Katie Stevo In Third Grade, Creating Her Future

Female Robotics Prodigy Makes Mark as One of Few Young Women in the Field

Many girls don’t feel at home in tech. An October study from Gallup and Google found that, while girls and boys between seventh and 12th grade were equally likely to have learned computer science at school this year, just 12 percent of girls aspired to careers in computer science, compared with 33 percent of boys. Only 37 percent said they’d been encouraged by an adult to pursue a career in computer science, compared with 52 percent of boys.

Researchers say this reflects differing perceptions about who belongs in STEM fields, ensuring the ongoing gender gap in computer science. Women are only in about a quarter of tech jobs, according to the Bureau of Labor Statistics. One 2019 study by researchers at the Allen Institute for Artificial Intelligence projected that, if current trends persist, the field won’t reach gender parity in the 21st century.

But if the girl that the washingtonpost.com wrote about has anything to say about it, that is all going to change. Katie Stevo is 18, and her future and the world should be her high tech oyster.
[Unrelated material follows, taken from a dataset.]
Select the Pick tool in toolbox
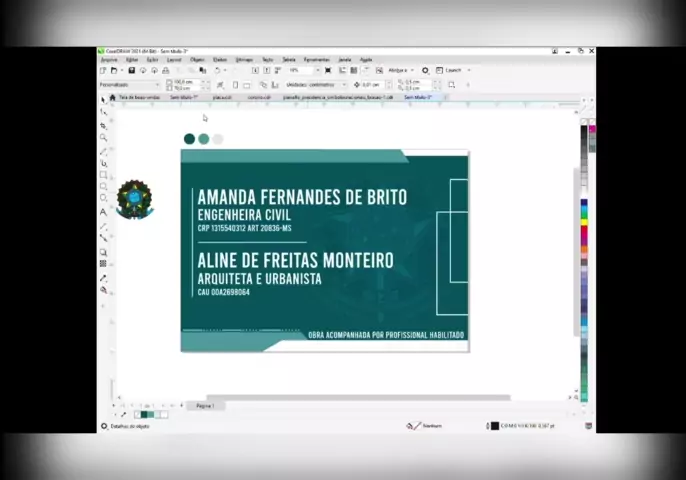The height and width of the screenshot is (480, 686). [103, 99]
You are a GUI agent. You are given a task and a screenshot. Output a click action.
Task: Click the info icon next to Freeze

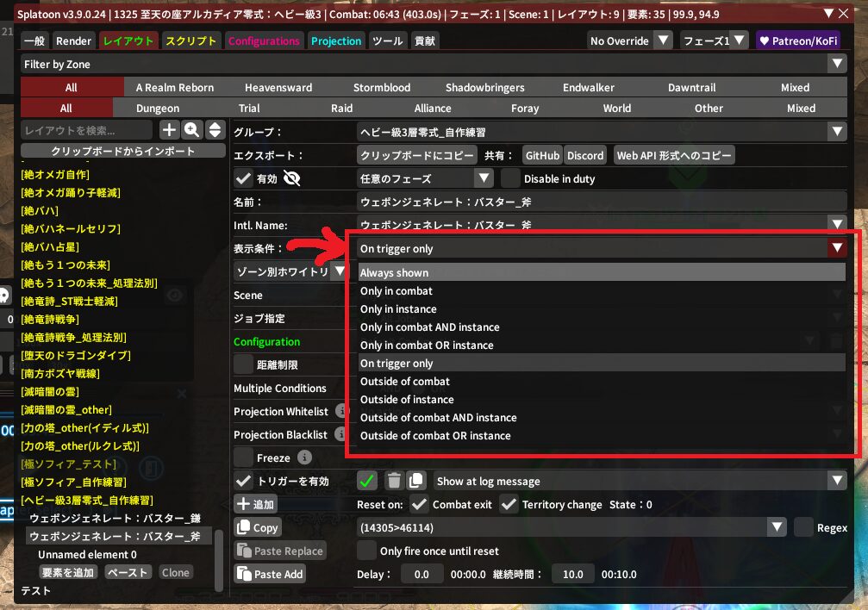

Post-graduation, Katie saw herself attending one of the two premier universities in her backyard, Harvard or MIT, and then walking in the footsteps of her tech heroes, Elon Musk and the late Steve Jobs. Although she favors Silicon Valley-sounding mantras — “make the world a better place” and “solve unsolvable problems” — Katie speaks with an innocence long lost on Big Tech amid the rush of privacy scandals, disinformation epidemics and partisan clashes.

“I hope down the line whatever company I make or product I create will bring a lot of joy to people in their lives and help them,” Katie said. “Even in ways they didn’t think they could be helped.”

Katie believed she could overcome any challenge she faced with the support of her family — “Team Katie Stevo,” they call themselves.

Katie Stevo poses at a high school robotics competition where she was the only girl team member among dozens of teams. (Source: family photo)

As she entered her senior year at Buckingham, Browne & Nichols, an elite Massachusetts private school, Katie showed no signs of slowing down. Obsessed with machines and their inner workings since kindergarten — her hands are streaked with scratches from reaching into the bowels of a robot — Katie believed she was on a fast track to joining the ranks of tech company founders who increasingly shape modern life.

Her latest project — a program that recognizes handwritten digits — was meant to be an introduction to neural networks, the cornerstone of modern artificial intelligence. Katie has worked with neural networks since before she had her driver’s license, and she’d long since finished the project.

But she couldn’t pass up the bonuses because, she says, she does not believe in “good enough.”

With that kind of drive and passion, it is no wonder people are referring to Kaite as possibly the next Elon Musk. And that would not surprise anyone who has seen her work.

Taylor Telford’s article about Stevo goes in-depth about her educational background and awards she has garnered In AI. Mostly the article shows a clear-headed teenager who is going to make the future much brighter for her generation.